#### Given information:
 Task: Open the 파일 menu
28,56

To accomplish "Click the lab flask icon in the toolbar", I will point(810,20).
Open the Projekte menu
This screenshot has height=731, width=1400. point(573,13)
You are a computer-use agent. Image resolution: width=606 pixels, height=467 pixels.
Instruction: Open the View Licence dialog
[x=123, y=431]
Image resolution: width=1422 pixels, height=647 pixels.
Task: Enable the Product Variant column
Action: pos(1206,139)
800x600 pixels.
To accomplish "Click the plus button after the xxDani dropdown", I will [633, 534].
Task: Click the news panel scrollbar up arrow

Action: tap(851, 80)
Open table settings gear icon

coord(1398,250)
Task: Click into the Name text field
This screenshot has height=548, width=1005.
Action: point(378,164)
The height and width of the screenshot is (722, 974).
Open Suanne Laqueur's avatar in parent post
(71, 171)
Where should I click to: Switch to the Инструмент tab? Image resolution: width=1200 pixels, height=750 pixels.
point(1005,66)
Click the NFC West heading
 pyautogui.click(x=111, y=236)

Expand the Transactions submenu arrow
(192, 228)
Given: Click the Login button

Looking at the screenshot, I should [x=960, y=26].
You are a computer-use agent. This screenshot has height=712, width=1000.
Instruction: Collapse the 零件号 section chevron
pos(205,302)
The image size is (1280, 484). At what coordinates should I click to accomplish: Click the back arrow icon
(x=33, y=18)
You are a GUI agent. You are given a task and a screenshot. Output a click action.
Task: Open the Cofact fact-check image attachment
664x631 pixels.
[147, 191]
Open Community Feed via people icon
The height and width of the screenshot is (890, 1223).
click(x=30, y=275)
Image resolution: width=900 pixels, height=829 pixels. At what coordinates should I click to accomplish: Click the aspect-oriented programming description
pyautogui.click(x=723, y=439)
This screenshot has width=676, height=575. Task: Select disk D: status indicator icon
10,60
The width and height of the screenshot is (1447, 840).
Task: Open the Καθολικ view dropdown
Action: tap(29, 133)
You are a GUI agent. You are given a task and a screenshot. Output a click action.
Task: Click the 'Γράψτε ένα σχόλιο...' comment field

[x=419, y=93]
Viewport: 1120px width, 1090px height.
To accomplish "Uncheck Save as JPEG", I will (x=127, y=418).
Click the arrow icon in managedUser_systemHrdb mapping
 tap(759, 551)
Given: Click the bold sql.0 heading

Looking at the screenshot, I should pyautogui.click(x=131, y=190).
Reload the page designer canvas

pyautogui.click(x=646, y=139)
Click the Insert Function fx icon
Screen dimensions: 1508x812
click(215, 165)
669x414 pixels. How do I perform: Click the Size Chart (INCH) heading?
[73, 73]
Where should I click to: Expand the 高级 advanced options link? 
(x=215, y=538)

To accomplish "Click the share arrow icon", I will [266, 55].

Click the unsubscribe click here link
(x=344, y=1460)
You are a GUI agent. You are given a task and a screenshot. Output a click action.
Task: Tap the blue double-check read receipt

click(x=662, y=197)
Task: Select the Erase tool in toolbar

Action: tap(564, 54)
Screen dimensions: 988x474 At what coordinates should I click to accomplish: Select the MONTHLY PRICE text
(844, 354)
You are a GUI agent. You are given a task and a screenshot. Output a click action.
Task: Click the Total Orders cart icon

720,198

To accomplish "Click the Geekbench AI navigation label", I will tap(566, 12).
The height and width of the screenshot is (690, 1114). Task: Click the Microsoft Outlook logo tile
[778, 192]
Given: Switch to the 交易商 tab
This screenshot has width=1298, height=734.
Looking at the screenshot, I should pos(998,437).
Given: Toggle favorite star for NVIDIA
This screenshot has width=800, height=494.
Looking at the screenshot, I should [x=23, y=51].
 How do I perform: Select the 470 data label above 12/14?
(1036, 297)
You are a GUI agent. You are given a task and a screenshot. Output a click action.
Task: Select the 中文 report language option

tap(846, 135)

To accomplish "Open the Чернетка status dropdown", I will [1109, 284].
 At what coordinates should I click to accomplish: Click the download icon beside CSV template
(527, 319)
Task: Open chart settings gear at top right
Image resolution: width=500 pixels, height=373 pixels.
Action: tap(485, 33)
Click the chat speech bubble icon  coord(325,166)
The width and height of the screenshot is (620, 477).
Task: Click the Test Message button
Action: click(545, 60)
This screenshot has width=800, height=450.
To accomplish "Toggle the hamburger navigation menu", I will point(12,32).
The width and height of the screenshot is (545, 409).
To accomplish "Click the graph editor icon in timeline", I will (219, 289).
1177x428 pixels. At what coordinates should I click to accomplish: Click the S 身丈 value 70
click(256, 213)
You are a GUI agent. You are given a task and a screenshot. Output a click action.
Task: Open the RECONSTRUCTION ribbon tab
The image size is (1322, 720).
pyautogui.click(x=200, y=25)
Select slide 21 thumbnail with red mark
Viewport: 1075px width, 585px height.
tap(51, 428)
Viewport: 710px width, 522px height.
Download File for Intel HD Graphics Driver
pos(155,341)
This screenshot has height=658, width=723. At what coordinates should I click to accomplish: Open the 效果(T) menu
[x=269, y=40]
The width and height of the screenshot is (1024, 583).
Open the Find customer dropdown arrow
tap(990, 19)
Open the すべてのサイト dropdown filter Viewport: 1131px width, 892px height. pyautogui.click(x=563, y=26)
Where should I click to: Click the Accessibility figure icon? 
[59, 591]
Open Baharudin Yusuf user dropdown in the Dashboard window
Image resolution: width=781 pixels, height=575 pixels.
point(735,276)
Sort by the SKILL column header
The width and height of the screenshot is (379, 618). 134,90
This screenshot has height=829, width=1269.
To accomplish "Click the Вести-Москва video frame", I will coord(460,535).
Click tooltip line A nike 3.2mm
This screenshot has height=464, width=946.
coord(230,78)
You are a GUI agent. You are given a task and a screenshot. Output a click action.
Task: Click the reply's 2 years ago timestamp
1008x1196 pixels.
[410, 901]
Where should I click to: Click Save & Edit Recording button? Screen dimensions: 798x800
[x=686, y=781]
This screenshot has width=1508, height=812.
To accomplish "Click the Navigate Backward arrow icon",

#### Task to carry out:
All lines from the one containing "Task: Click the reply's 2 years ago timestamp" to the end of the data above are to be set down exactly; no others belong in the answer.

#### Response area:
Task: Click the reply's 2 years ago timestamp
1008x1196 pixels.
[410, 901]
Where should I click to: Click Save & Edit Recording button? Screen dimensions: 798x800
[x=686, y=781]
This screenshot has width=1508, height=812.
To accomplish "Click the Navigate Backward arrow icon",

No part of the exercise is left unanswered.